The task: Rewrite the records as a Markdown table with the columns "Row" and "Line," beginning at the line containing "1024x485 pixels. How" and continuing through the line containing "Open the 앱 빌드". Number each row and leave out any blank lines.

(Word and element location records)
+ + + +

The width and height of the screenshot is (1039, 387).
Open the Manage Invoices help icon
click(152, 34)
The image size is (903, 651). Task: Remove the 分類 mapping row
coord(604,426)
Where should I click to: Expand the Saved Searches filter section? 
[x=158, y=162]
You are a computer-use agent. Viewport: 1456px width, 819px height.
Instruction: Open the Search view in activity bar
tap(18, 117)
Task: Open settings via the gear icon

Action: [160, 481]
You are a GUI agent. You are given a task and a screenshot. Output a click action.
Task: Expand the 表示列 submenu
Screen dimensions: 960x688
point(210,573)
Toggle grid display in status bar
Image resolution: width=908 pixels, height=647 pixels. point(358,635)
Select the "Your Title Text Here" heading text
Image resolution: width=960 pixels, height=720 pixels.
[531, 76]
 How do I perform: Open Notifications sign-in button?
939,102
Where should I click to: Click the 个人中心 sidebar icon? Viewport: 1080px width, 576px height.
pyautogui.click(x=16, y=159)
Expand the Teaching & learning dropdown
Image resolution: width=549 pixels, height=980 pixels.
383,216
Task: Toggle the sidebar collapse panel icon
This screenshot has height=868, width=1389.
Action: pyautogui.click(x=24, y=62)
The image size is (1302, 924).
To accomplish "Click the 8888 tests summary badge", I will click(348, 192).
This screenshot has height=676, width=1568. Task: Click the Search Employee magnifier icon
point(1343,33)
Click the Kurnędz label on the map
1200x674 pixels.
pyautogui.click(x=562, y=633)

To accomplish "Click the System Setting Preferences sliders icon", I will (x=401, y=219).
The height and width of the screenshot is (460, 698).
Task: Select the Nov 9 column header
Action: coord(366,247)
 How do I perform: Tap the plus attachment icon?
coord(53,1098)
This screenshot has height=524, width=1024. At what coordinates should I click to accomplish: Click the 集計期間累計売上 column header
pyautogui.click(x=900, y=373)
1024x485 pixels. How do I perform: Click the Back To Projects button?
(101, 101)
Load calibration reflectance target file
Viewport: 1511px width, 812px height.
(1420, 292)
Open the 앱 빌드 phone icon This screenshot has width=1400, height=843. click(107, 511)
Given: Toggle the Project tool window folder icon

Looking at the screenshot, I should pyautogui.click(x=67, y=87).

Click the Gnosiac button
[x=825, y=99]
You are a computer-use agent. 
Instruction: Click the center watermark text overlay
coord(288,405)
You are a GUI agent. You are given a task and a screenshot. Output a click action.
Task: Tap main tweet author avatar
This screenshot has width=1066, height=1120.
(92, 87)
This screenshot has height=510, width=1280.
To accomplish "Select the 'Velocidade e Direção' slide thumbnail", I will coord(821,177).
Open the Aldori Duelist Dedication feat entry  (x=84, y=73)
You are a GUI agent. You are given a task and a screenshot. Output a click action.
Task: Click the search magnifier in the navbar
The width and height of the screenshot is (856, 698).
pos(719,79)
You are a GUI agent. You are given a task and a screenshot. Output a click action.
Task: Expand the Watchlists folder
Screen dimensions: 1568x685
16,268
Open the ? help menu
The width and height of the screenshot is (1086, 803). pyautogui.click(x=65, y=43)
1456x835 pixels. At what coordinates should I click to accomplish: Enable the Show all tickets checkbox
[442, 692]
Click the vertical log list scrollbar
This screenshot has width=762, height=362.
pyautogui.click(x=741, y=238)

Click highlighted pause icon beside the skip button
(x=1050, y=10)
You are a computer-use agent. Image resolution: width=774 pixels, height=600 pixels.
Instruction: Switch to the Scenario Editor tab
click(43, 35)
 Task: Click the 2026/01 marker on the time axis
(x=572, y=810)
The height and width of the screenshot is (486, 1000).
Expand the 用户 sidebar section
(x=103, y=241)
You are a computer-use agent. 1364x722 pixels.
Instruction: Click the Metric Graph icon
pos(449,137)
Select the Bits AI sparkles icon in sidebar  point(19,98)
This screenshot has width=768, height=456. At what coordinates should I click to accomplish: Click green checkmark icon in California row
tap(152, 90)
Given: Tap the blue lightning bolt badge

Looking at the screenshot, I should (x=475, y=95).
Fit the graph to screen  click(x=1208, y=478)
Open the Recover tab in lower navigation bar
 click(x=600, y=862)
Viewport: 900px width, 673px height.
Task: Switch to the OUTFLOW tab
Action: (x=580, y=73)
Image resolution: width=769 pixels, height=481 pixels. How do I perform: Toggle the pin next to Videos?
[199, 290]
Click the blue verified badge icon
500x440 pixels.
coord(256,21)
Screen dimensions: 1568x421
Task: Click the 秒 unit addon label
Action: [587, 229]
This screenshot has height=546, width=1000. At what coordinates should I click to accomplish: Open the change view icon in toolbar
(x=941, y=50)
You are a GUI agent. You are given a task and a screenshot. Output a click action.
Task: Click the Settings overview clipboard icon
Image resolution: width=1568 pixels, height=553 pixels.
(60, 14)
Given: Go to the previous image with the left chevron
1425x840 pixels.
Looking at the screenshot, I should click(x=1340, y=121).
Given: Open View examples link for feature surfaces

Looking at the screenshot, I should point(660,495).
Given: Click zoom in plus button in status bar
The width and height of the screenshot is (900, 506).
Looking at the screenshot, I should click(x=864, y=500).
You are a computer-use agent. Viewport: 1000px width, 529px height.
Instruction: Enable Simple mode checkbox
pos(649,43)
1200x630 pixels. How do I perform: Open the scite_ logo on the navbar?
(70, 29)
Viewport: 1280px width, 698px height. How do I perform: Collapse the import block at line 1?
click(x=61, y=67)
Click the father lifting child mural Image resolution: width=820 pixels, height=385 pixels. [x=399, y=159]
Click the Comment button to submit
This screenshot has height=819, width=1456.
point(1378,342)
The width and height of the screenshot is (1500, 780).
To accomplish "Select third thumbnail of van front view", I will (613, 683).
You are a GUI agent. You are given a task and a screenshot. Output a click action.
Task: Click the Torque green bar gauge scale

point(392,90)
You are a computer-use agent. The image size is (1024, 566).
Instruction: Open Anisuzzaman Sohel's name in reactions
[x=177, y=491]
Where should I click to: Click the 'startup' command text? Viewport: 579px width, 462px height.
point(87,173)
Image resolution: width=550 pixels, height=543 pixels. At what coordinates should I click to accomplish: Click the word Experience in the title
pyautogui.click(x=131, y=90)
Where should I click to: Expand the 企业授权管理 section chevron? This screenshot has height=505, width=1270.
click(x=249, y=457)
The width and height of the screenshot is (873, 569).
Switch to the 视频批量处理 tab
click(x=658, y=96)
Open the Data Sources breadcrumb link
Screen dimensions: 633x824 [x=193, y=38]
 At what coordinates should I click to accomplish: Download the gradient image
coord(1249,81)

+ + + +

Solution to the problem:
| Row | Line |
|---|---|
| 1 | 1024x485 pixels. How do I perform: Click the Back To Projects button? |
| 2 | (101, 101) |
| 3 | Load calibration reflectance target file |
| 4 | Viewport: 1511px width, 812px height. |
| 5 | (1420, 292) |
| 6 | Open the 앱 빌드 phone icon This screenshot has width=1400, height=843. click(107, 511) |